Year Ended August 31, 2010 Compared to Year Ended August 31, 2009 For the
year ended August 31, 2010, we incurred a net loss of approximately
$3,660,000 compared to a net loss of approximately $5,282,000 for the year
ended August 31, 2009.
For the years ended August 31, 2010 and 2009, overall mineral property and
exploration costs were comparable year over year of approximately $568,000
and $602,000, respectively. Professional fees primarily relate to the
re-activation of the Pride of the West Mill and increased to $270,000 from
$252,000 from 2009 to 2010.
General and administrative costs were approximately $2,620,000 and $4,390,000
for the years ended August 31, 2010 and 2009, respectively; a 40 percent
decrease of $1,770,000. The decrease is due to the specific reasons presented
below.
Consulting expenses were $1,053,000 and $2,127,000 for the years ended August
31, 2010 and 2009, respectively, a 51% decrease of $1,075,000. These expenses
are in the form of stock based compensation. The decrease is due to suspended
geological and engineering analysis of potential mining property
acquisitions, environmental consulting, corporate communications, research
and development of international opportunities in favor of focusing on the
Pride of the West Mill re-activation. Furthermore, the decrease partially reflects
a lower valuation of stock based compensation.

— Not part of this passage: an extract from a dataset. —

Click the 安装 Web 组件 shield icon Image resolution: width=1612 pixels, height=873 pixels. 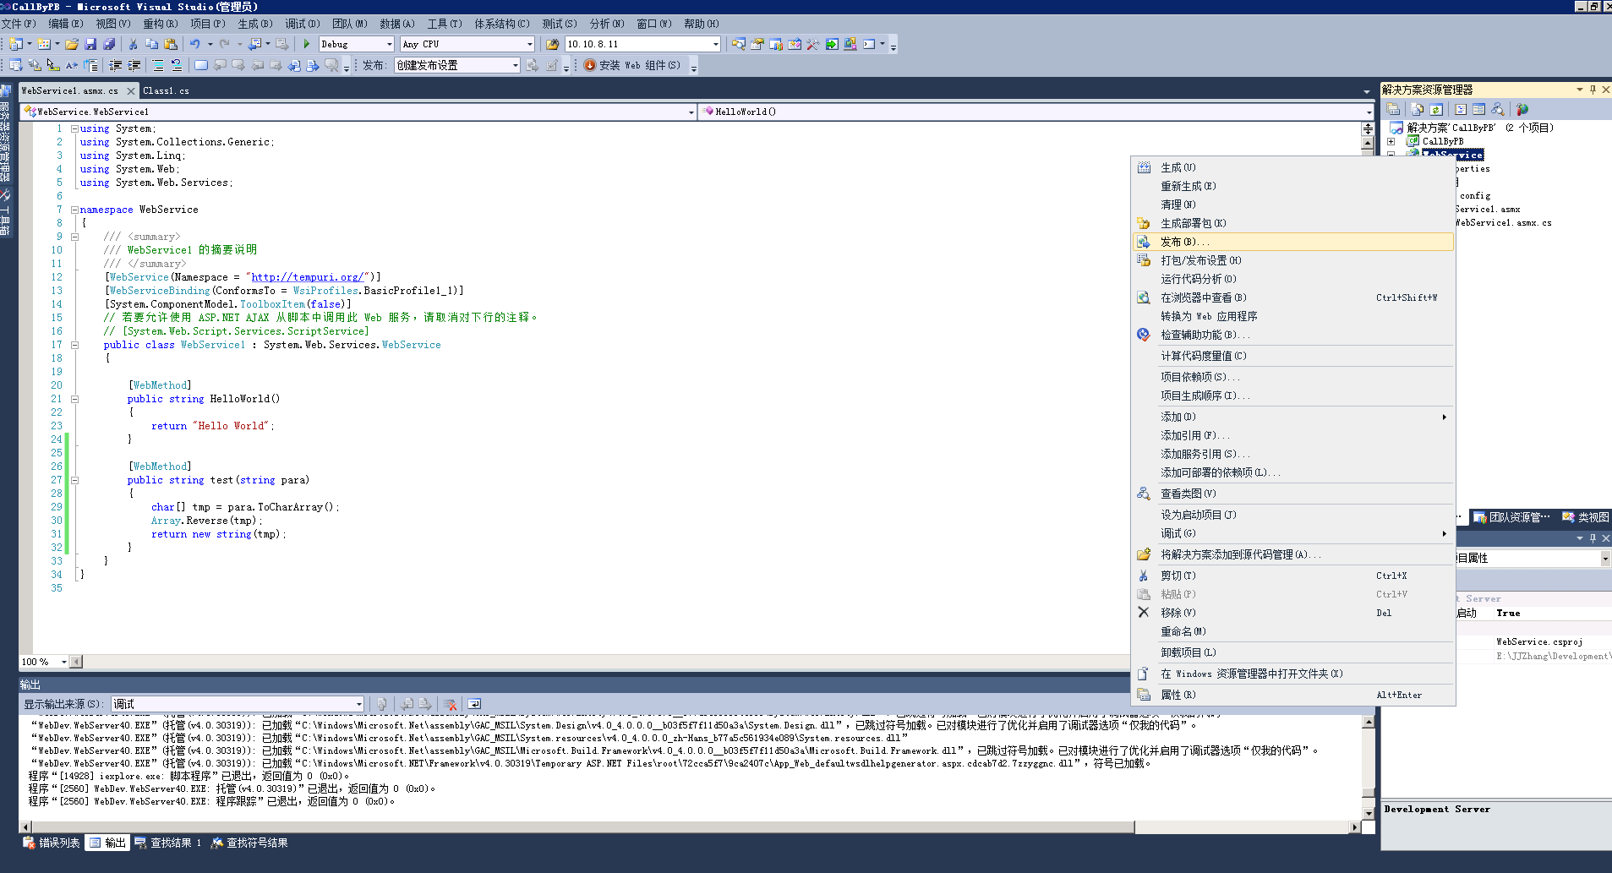click(589, 65)
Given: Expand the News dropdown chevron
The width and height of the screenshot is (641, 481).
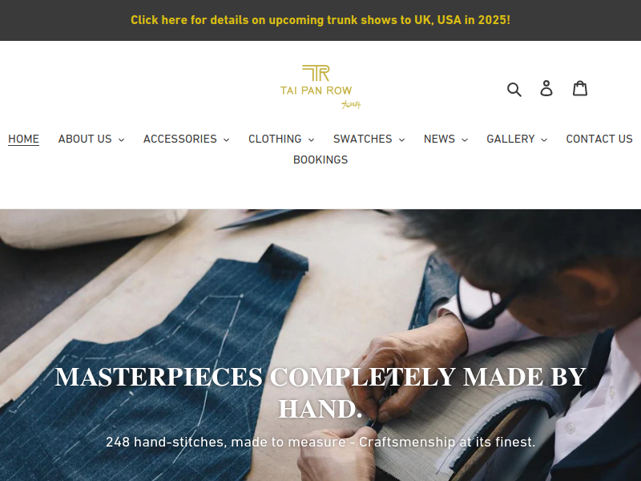Looking at the screenshot, I should click(465, 139).
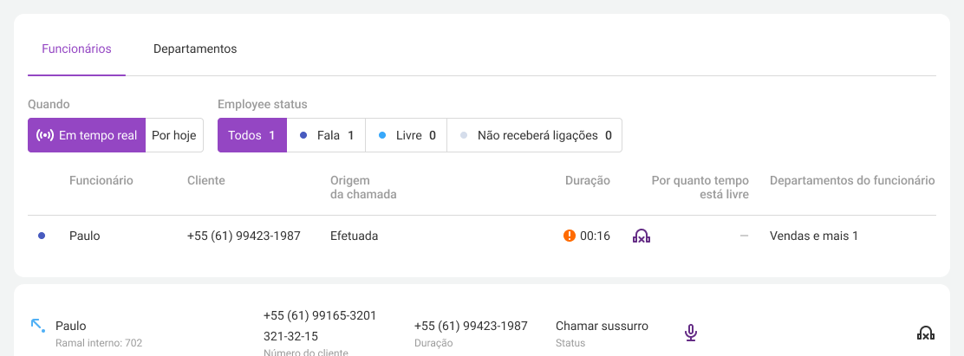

Salaries and related payroll liabilities were $453,000 and $604,000 for the
years ended August 31, 2010 and 2009, respectively, a $151,000 decrease. The
decrease is due to no renewal bonuses being paid pursuant to our executive
compensation agreements with our Chief Executive Officer and Chief Financial
Officer in fiscal 2010. All salaries are paid in the form of stock awards in
lieu of cash exempt under Rule 16b-3.
Travel and related costs were $14,000 and $9,000 for the years ended August
31, 2010 and 2009, respectively, an increase of $5,000. The increase in
travel during the 2010 fiscal year was due to a higher level of management's
physical presence at the operations site in Silverton, Colorado.

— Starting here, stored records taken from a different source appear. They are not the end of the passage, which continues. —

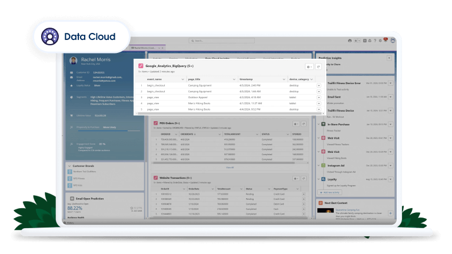The image size is (452, 254).
Task: Open the Google_Analytics_BigQuery gear settings menu
Action: coord(309,67)
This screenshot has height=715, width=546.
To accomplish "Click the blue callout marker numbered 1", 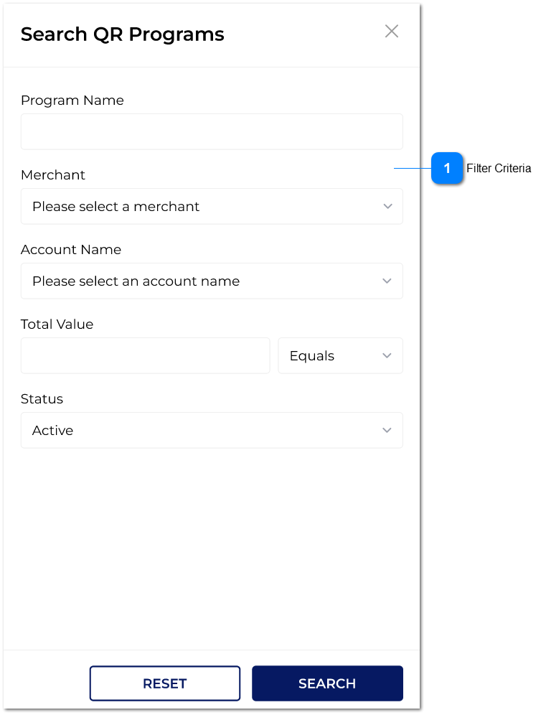I will 447,169.
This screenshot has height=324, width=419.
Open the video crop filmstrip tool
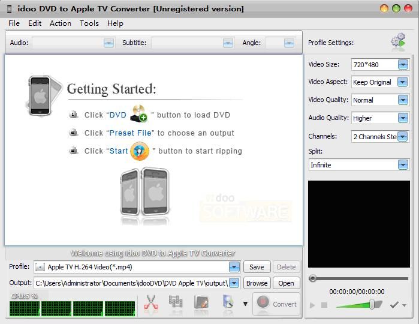pos(176,303)
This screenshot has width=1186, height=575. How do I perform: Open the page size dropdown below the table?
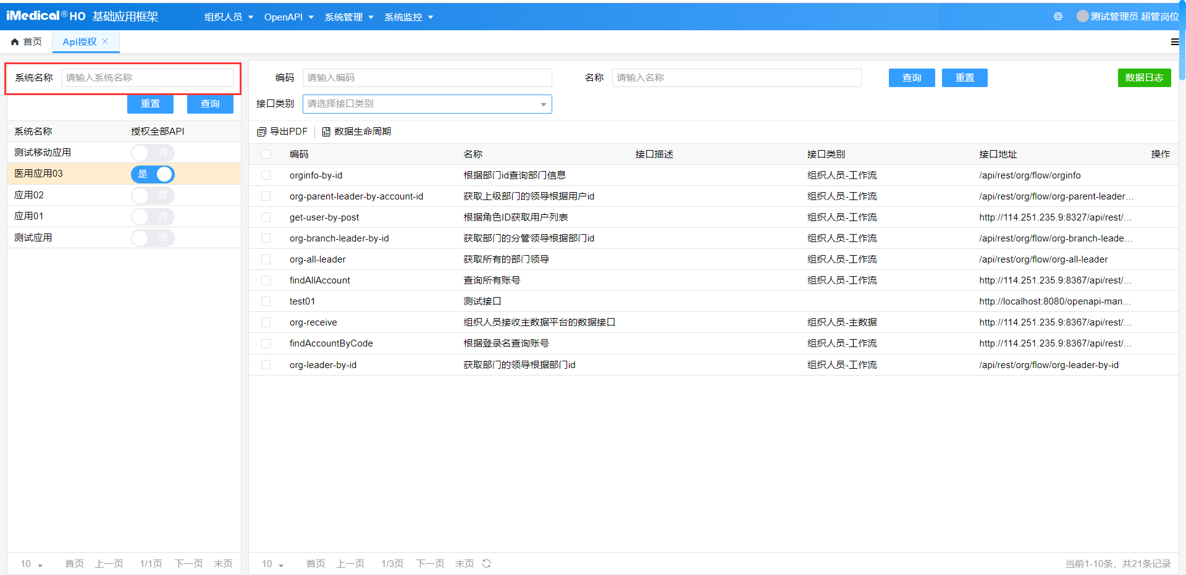(272, 563)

Website costs were $55,000 and $224,000 for the years ended August 31, 2010
and 2009, respectively, a decrease of $169,000. The decrease was due to less
redesign activities related to our website; focusing mainly on maintenance
and smaller enhancements in fiscal 2010.
Investor relations expenses were $511,000 and $168,000 for the years ended
August 31, 2010 and 2009, respectively, an increase of $343,000. The increase
is due to the use of a much higher caliber of media resources to keep our
shareholders informed of the Company's progress.
Interest expense was $241,000 and $107,000 for the years ended August 31,
2010 and 2009 respectively, an increase of $134,000. Interest expenses are
related to the mortgage on the mill which was purchased in June 2007, the
issuance of convertible promissory notes in 2010, (including amortization of
debt discount and deferred financing fees), and legal settlement interest.
See Item 3. Legal Proceedings for additional details.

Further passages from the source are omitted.